** Passage for review **
In recent weeks a consensus has started to build among various groups of experts on what this new normal might look like.

One thing that Corona pandemic hasn’t managed to change - media, social or otherwise, is still full of cynicism. The environment outside is already heavy, laden with negative thoughts. It tends to affect your mind more than it regularly did. You do not want more fed externally.

I heard about another simpler” service aimed to replace Medium - Typehut. Of course, I gave a try. It took everything from Medium — good and bad. Simplified what was already good and simple - editor. Kept all that was bad as is. No RSS. No title-less posts. No custom styles.

Apparently, Google plans to charge for using reCAPTCHA. Looks like we have trained Google’s algorithm well enough now that they do not need to run the service anymore. Best way to kill it is by start charging for it.

I cut my hair at home today with some” help from my wife. Then I helped my dad with his hair. He looked satisfied. He stressed and did so many-a-times, how close his hair looked to those cut professionally. Funny how some services deemed essential are not so in reality.

I find it ironic that the everything store” has found it extremely difficult to serve customers in India. I haven’t managed to order anything from Amazon. The specific stores for groceries or vegetables, on the other hand, have managed to thrive. I do wonder why.

** What the task requires **
Write out the pandemic notes in full, word for word. The records have nothing to do with the pandemic notes.

** Provided material **
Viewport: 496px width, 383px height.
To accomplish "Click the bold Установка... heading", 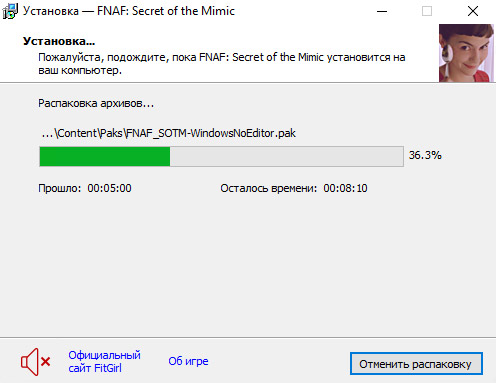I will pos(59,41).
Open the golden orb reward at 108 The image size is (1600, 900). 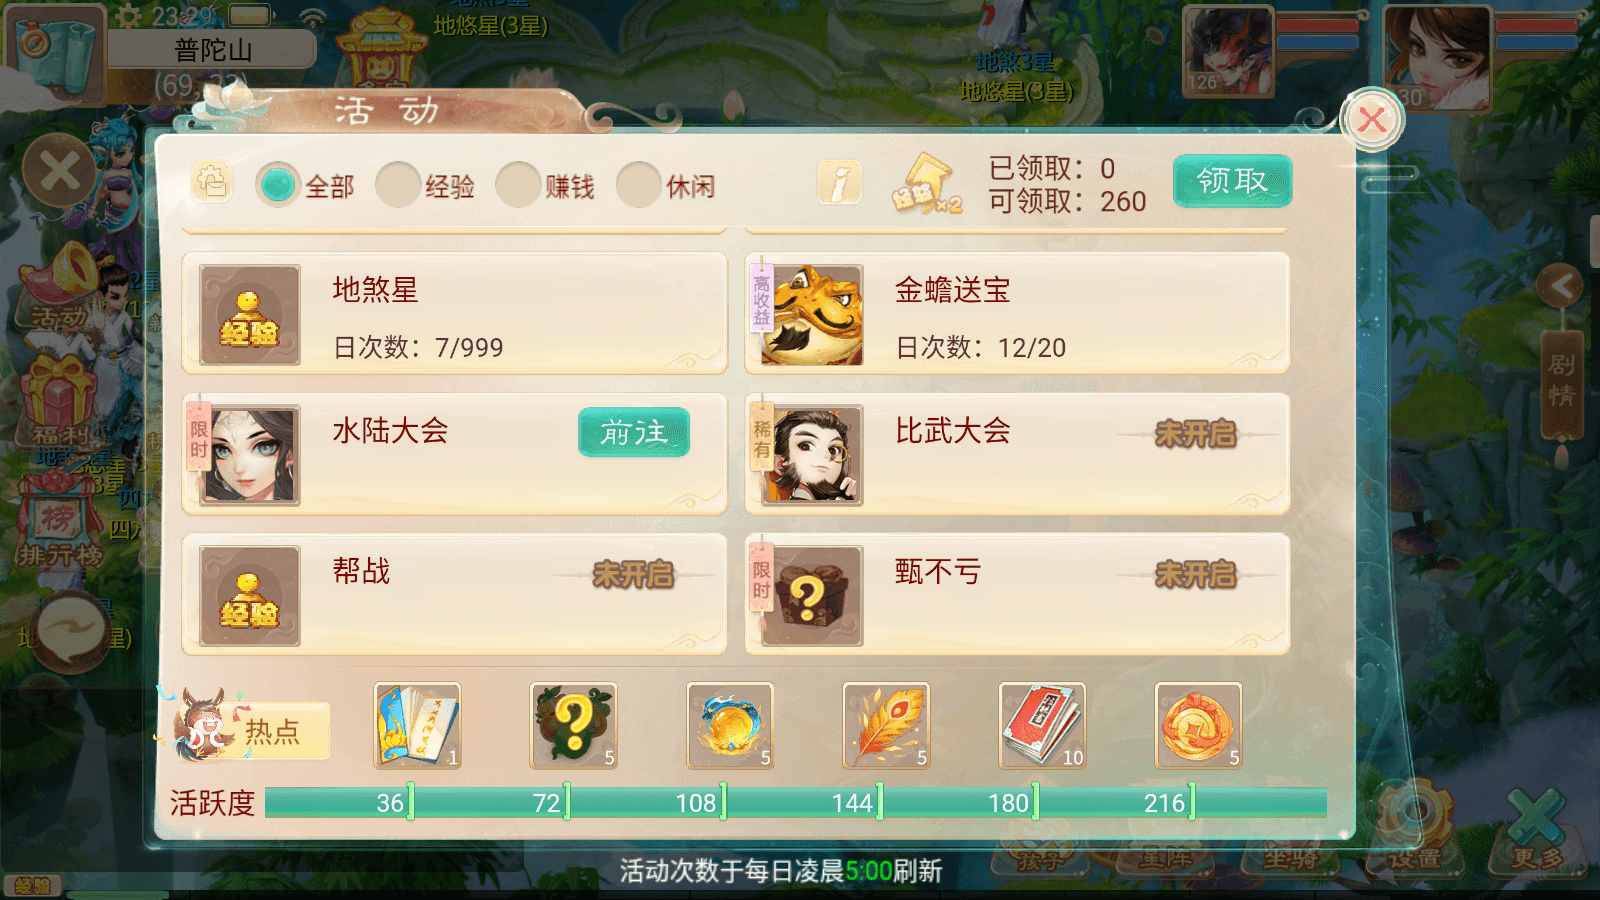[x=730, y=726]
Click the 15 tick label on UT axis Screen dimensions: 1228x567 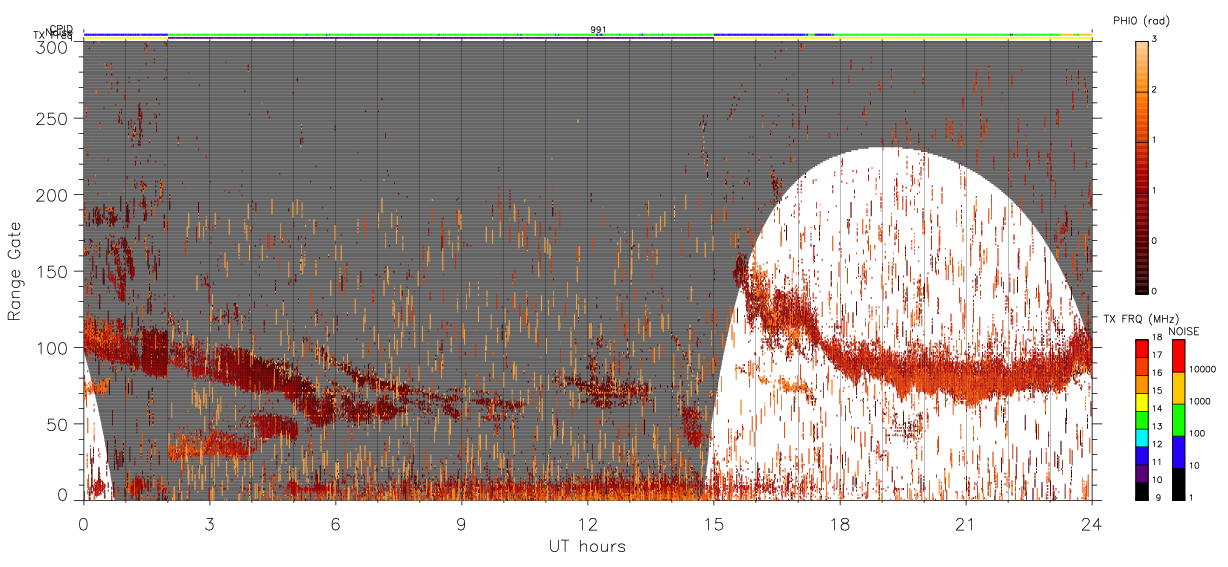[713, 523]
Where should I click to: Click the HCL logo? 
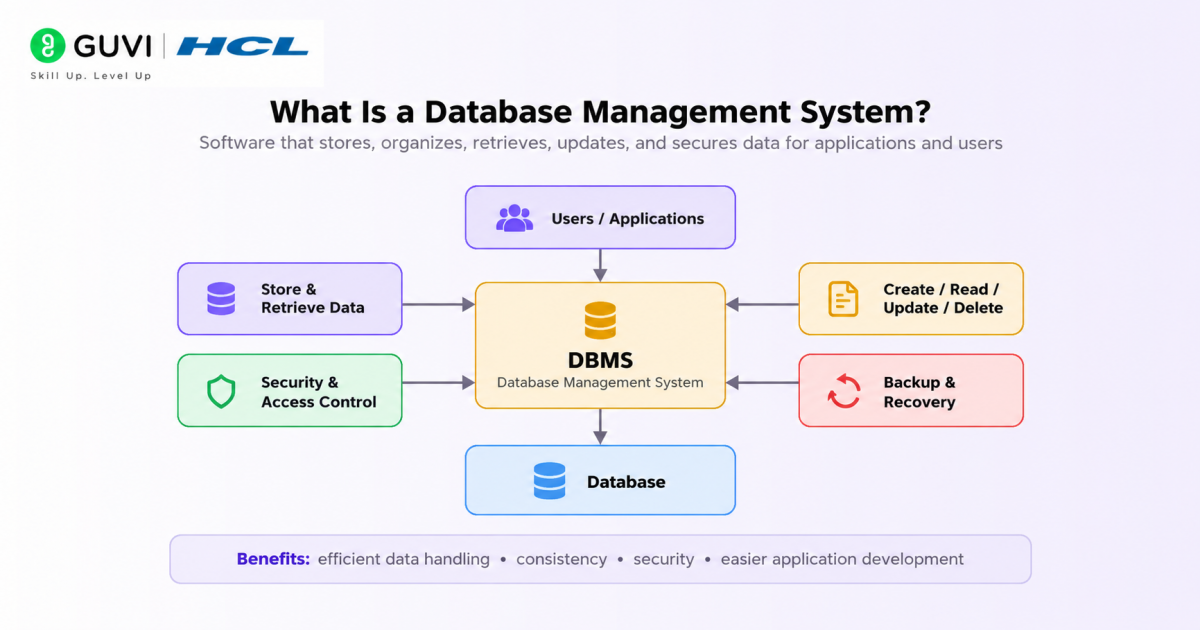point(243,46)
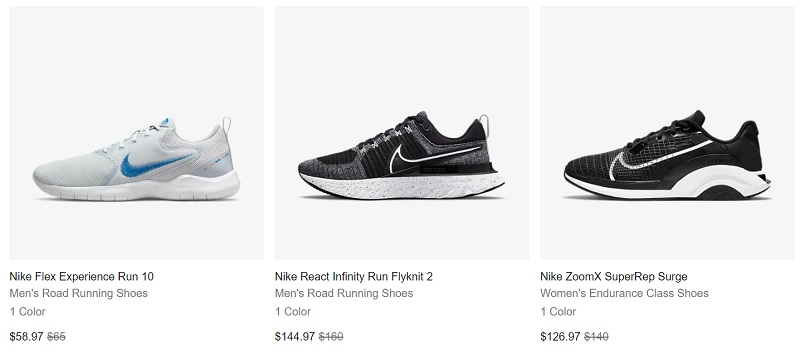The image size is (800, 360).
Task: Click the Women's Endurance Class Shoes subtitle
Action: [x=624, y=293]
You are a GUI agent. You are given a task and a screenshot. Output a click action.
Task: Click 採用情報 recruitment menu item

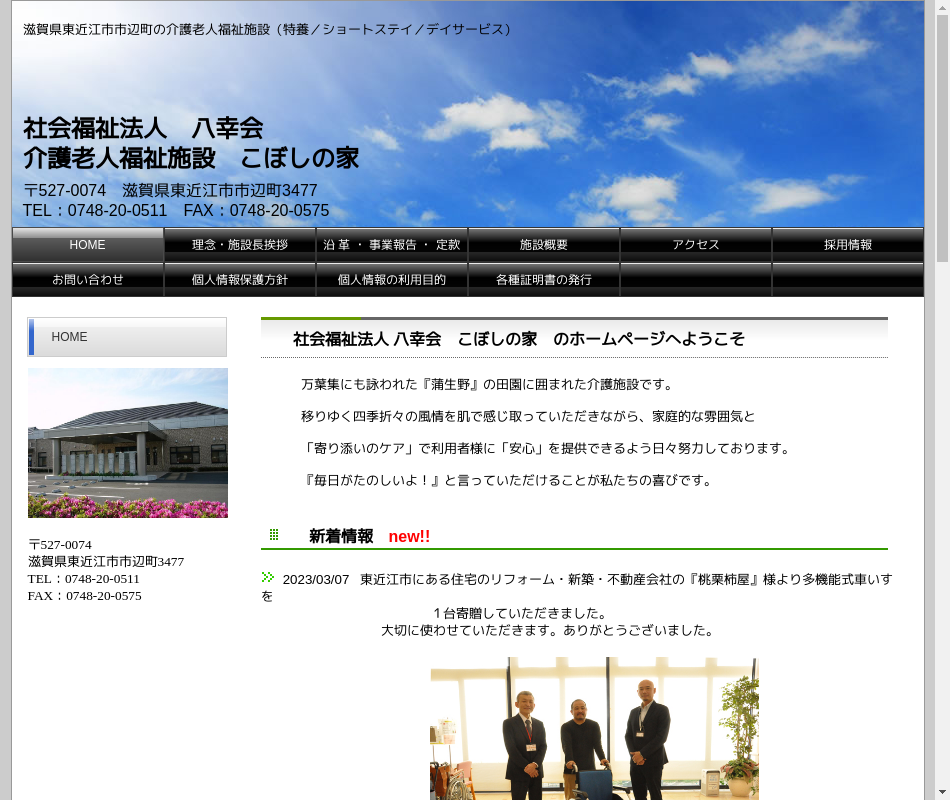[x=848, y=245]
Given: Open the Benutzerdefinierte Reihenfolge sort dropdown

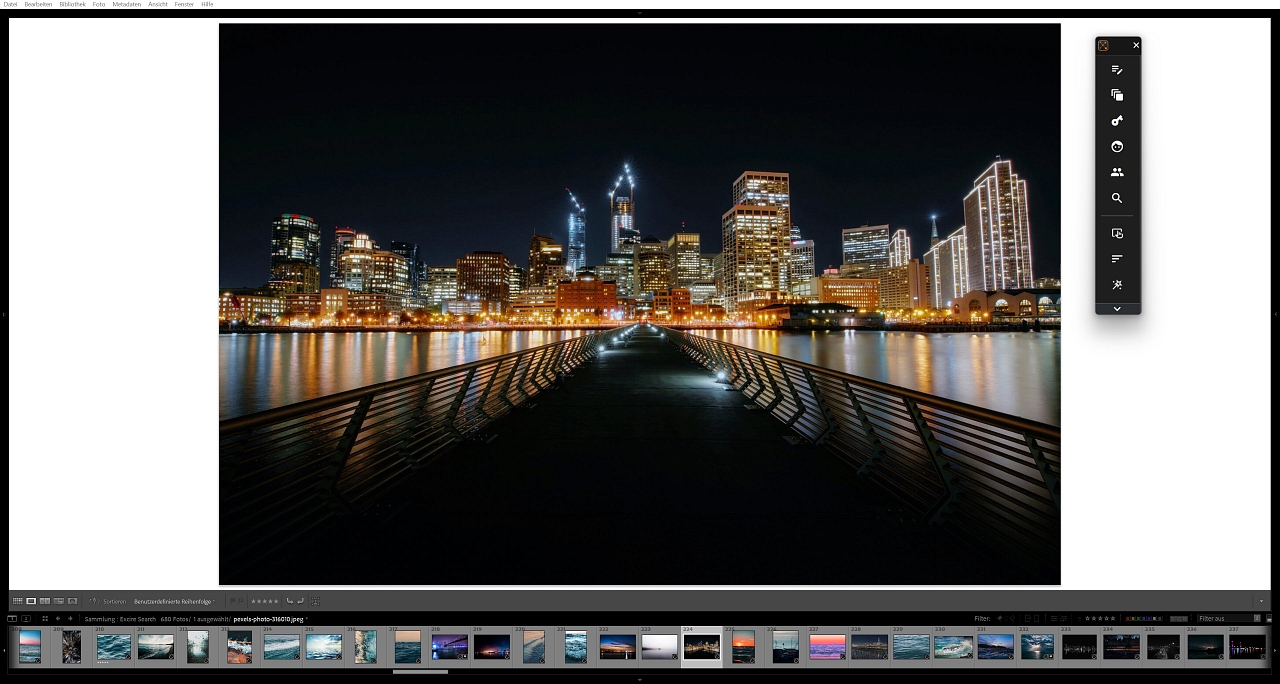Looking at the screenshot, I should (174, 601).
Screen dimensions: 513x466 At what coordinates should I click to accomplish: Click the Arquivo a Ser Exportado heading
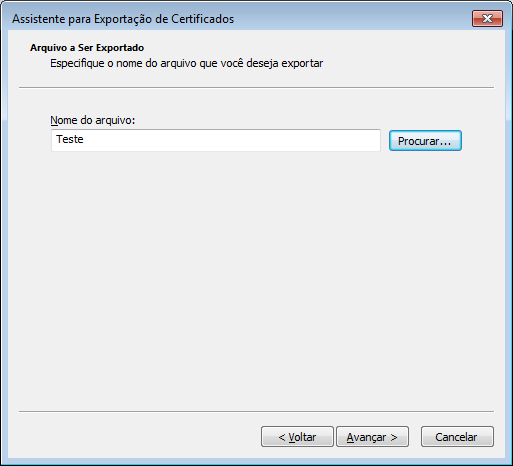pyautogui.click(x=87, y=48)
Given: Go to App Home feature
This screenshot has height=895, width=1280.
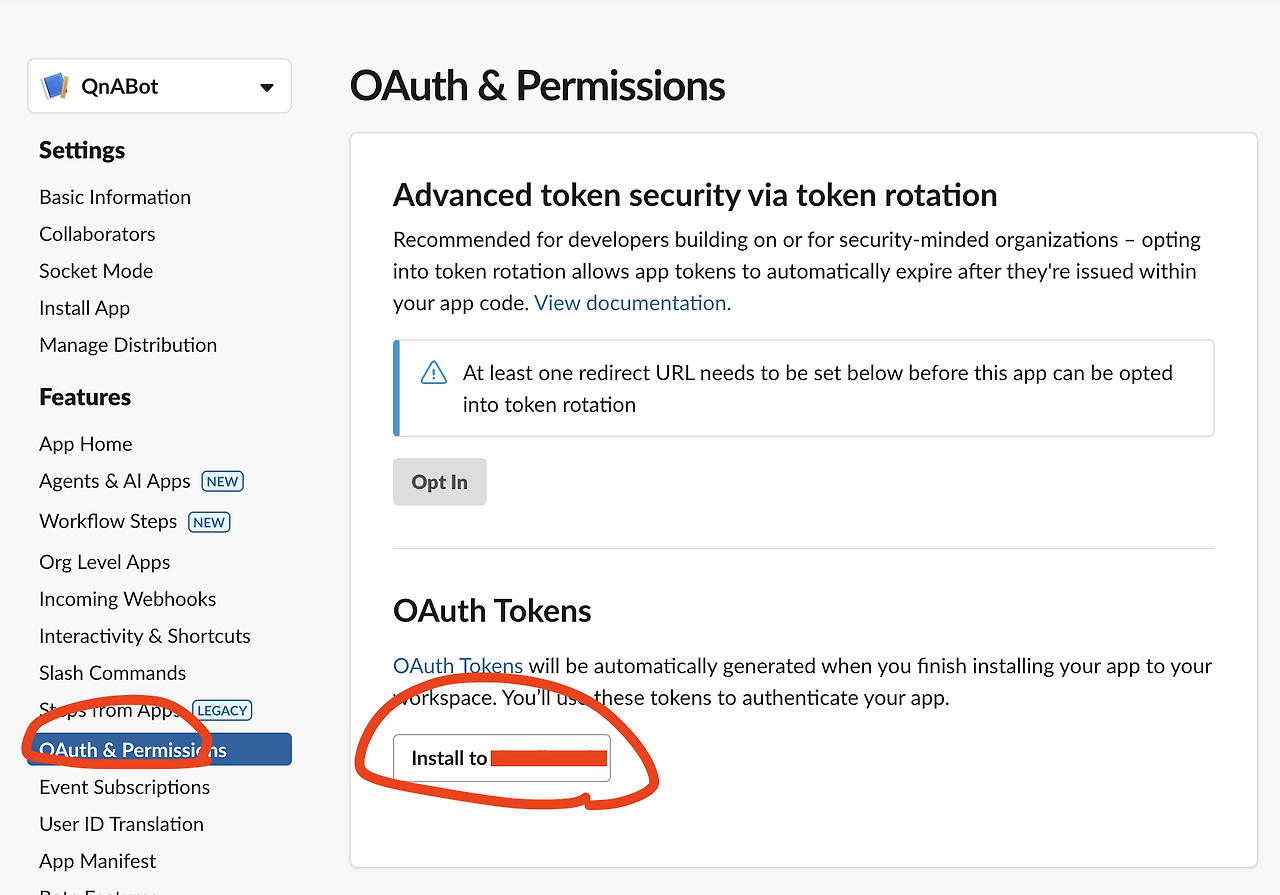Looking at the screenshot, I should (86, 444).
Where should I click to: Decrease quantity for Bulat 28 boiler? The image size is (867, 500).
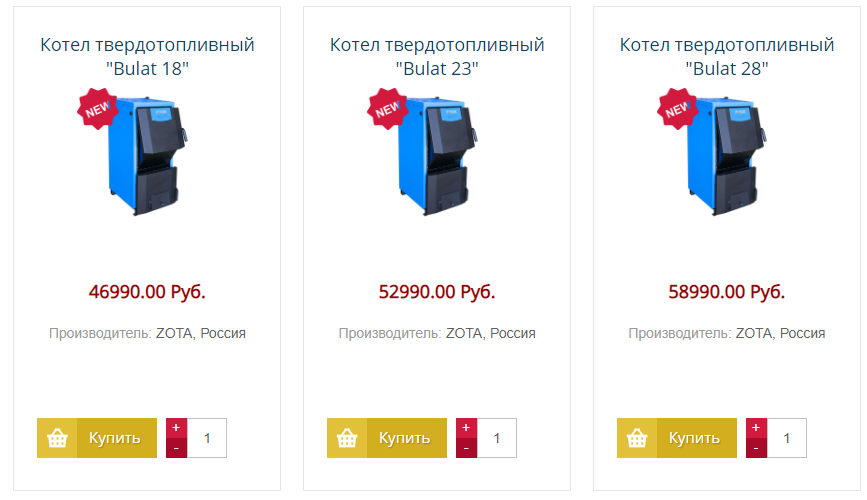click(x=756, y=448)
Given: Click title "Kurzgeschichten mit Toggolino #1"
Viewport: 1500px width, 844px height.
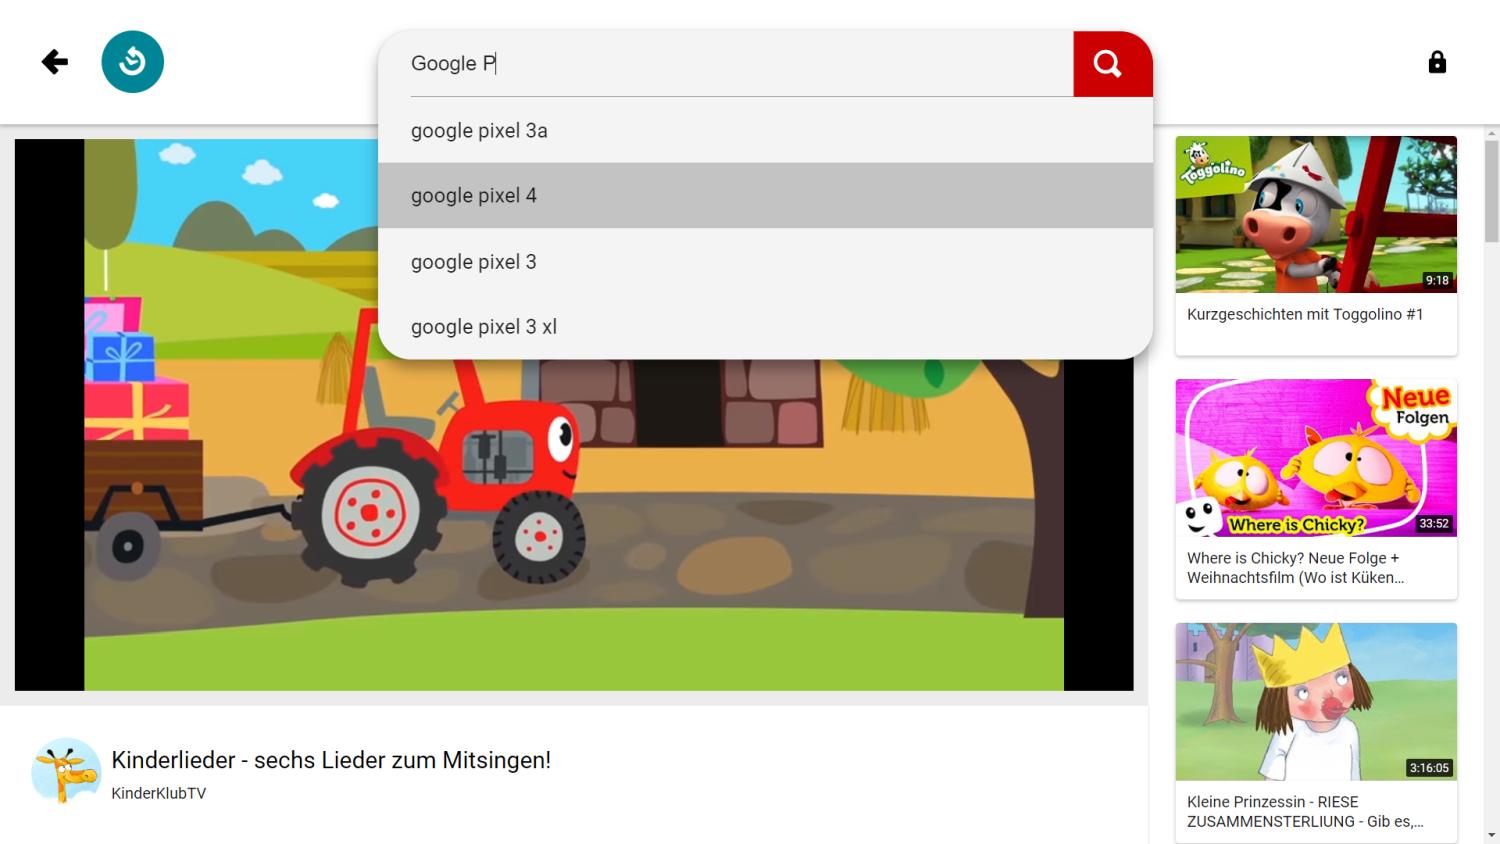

** Written reply **
In recent weeks a consensus has started to build among various groups of experts on what this new normal might look like.

One thing that Corona pandemic hasn’t managed to change - media, social or otherwise, is still full of cynicism. The environment outside is already heavy, laden with negative thoughts. It tends to affect your mind more than it regularly did. You do not want more fed externally.

I heard about another simpler” service aimed to replace Medium - Typehut. Of course, I gave a try. It took everything from Medium — good and bad. Simplified what was already good and simple - editor. Kept all that was bad as is. No RSS. No title-less posts. No custom styles.

Apparently, Google plans to charge for using reCAPTCHA. Looks like we have trained Google’s algorithm well enough now that they do not need to run the service anymore. Best way to kill it is by start charging for it.

I cut my hair at home today with some” help from my wife. Then I helped my dad with his hair. He looked satisfied. He stressed and did so many-a-times, how close his hair looked to those cut professionally. Funny how some services deemed essential are not so in reality.

I find it ironic that the everything store” has found it extremely difficult to serve customers in India. I haven’t managed to order anything from Amazon. The specific stores for groceries or vegetables, on the other hand, have managed to thrive. I do wonder why.